Creating Your Own Video Content


If you want to use your own performances for the purposes mentioned previously you must upload the video files to the web site on your own. Most smartphones and digital cameras now have the capability to record HD video, and most can upload those videos to YouTube via the app's built in capabilities. Teachers can also download their video to a computer for editing with a video editor program like iMovie or GarageBand on the Mac, Windows Movie Maker on the PC, or certain iPad and tablet apps. This also allows you to add photos or other footage to audio recordings you have made of your ensembles.

Always remember to add any custom content that you create to a private channel on YouTube. Recordings of your own ensembles used in the ways described above would in most cases be considered an educational fair use of the content and thus should not pose any legal problems. Posting the video on the public side of YouTube however opens you and your school to potential lawsuits unless you have secured the proper licenses from the publisher.

As students become more and more comfortable and tuned in to the use of online media it becomes apparent that we as educators should utilize video to help us make lasting connections in our student's minds.
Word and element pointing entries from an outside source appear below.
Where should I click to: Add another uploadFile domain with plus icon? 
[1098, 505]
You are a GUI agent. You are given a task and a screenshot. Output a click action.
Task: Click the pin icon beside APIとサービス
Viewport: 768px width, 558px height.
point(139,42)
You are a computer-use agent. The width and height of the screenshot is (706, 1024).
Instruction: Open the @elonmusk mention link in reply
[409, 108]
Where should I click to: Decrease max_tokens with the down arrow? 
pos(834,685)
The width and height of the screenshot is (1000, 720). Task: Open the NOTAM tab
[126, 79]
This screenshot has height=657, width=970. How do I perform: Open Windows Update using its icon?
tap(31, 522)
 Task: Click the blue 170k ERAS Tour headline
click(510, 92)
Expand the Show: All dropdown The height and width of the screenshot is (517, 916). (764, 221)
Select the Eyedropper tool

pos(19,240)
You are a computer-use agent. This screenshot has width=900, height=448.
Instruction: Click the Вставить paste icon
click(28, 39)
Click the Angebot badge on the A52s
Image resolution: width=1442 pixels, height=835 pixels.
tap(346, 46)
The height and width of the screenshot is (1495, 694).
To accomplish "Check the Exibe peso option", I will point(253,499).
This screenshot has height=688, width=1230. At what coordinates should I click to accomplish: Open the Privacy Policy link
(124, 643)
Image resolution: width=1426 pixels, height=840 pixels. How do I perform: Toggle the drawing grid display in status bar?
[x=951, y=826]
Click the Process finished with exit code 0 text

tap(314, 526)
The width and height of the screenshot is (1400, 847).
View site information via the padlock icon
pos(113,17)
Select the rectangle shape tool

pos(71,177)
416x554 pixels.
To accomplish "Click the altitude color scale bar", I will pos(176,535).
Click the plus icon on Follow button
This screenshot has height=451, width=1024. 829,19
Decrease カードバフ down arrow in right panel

When planning your next unit of study consider doing a quick video search and incorporating this powerful tool into your instruction.

 

Tips For Using Video Effectively In Class:


Sign up for a free account on YouTube or another video sharing site and create playlists (channels) of the videos you wish to use.
Post a single link to that playlist on your school web page or provide it to your students in some other manner.
As your needs change or as the school year progresses add new videos to the playlist, allowing students to have one central place to access all of your online media.

REMEMBER:
Always upload your own videos to a private channel to allow people to respond in a moderated environment where you control what responses are seen by the students.
Never play videos in class that you have not personally watched from start to finish.


If You Can't Use YouTube At School:


There are situations where using YouTube is simply not an option. Some schools continue to block all access to YouTube for various reasons. Although this practice is declining it still exists, especially in schools with slower Internet connections. Despite this problem there are still several options for teachers who want to make use of online video even when YouTube itself is blocked by their district firewall.

Try education oriented alternatives to YouTube such as TeacherTube.com and SchoolTube.com.
An excellent list of 47 different web sites with similar educational video content is available at the Free Technology For Teachers website.

Download From Home
Although there are some debatable legal issues with this option it is quite common for teachers who have bandwidth or firewall issues at school to download YouTube videos at home and bring them to work on a thumb drive or burned DVD. There are dozens of different ways to accomplish this, most by installing a small browser plugin that allows you to capture the video and save it to a local file for use in class.
Always consider contacting the poster of the video via email and request permission to download and store the video in this manner. Most of the time the owner of the video will be fine with it if they understand the reason for your download request.

Check With Your IT Department
Many schools that block online video have ways to allow teachers to access the content, usually either through a special login to the school network or by using a different proxy setting in the web browser. Check with your tech department representative to see if they can grant you access to these online video sites.